CHAPTER THREE 

He watched the teenagers spill out onto Arguello Boulevard, leaving the three-story art deco building with its crisscrossed brick patterns shimmering on the edges of his vision.

He stood at a safe distance, across the street.

He watched the ninth-graders laughing, talking, smiling. As if the world was a sweet, wonderful place, full of fun and friends. They would learn.

And then he saw her.

Robyn. He knew her name. Blond hair feather-cut. Bare legs. Black platform shoes. Black pleated skirt, above the knee. White blouse under a dark blue sweater. White, white skin. Blue eyes. He could imagine.

Yes, he could imagine.

Even though his attraction to her wasn’t something he initially wanted. It complicated things.

She was like that other one, years ago. Margaret. In Golden Gate Park that night. He tensed up at the memory.

Robyn would be easier.

In his dark warehouseman’s jacket, with its leather shoulders, he wore his black watch cap pulled down tight on his head. His kinky black hair stuck out like wire, complemented by a bushy Fu Manchu mustache and sideburns. The snug cap kept his glasses firmly in place. He wouldn’t lose his glasses again.
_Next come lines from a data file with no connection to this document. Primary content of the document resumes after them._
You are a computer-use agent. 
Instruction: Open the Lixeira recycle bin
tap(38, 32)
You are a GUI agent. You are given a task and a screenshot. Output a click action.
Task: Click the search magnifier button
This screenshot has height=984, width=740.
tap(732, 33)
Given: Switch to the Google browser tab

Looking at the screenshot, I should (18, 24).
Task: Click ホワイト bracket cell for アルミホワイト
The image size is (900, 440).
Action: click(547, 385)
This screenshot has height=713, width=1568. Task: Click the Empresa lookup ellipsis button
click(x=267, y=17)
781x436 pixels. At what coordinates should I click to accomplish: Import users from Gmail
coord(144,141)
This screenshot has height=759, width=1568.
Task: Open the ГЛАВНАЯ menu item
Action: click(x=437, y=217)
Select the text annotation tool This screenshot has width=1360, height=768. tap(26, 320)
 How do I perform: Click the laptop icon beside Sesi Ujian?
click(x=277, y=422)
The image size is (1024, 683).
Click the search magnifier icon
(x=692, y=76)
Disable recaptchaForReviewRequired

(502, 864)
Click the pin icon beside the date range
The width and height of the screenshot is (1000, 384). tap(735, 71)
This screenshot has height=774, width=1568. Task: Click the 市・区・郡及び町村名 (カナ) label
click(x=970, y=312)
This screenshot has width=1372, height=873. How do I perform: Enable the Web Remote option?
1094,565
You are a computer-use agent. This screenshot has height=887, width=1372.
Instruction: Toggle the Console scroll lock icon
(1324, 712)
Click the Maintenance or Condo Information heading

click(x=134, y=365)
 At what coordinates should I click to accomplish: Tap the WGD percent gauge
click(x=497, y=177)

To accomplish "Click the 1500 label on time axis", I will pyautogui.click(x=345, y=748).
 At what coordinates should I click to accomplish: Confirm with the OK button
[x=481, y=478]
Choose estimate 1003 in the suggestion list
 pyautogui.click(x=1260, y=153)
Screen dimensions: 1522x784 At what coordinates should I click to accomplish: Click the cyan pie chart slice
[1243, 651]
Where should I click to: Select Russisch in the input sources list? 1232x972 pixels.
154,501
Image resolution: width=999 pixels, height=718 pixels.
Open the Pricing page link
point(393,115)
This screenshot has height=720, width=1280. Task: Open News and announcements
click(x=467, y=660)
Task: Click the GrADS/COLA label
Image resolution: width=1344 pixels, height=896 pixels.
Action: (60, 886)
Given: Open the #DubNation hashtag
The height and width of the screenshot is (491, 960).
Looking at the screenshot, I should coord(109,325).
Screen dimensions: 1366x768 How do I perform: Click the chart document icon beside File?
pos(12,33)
He pulled both hands from the pockets of his jacket, touched the heavy black frames tucked under the cap, made sure they were secure. They were. It was something he did many times a day. Ever since that night, so long ago now, when his glasses had been knocked off and broken during the struggle with that woman. Margaret.

The price he had paid. A decade in Valley Oaks, talking, talking, talking with the doctors, finally convincing them he was cured. His father thought he could lock him away, silence him. But he couldn’t. Not forever. His father would pay once again. For what he did to his mother.

His dear mother.

He watched them. He watched the ninth-graders leaving. He watched her. Her. A mixture of emotions swirled through him. She was someone he had to deal with. But he couldn’t deny how she made him feel.

“See you, Robyn!” her friend shouted. The black girl. He didn’t approve of that. There were plenty of white girls she could be friends with.

Robyn placed her fists on her hips and made a little dance motion and a funny face.

“Not if I see you first!”

Robyn couldn’t hurt him. Not like the one who broke his glasses.

He watched Robyn walking toward Golden Gate Park, a few blocks from here, on her way home, putting one shapely leg in front of the other, her pleated skirt swinging.

He wondered if she would stop at the carousel in the park today. She liked to sit on the bench and watch the merry-go-round.

That would be the place to deal with her.

Trembling with excitement, he checked his glasses again. Safe. Looking side to side, he crossed Arguello Boulevard.

He would follow her. Just for a little while.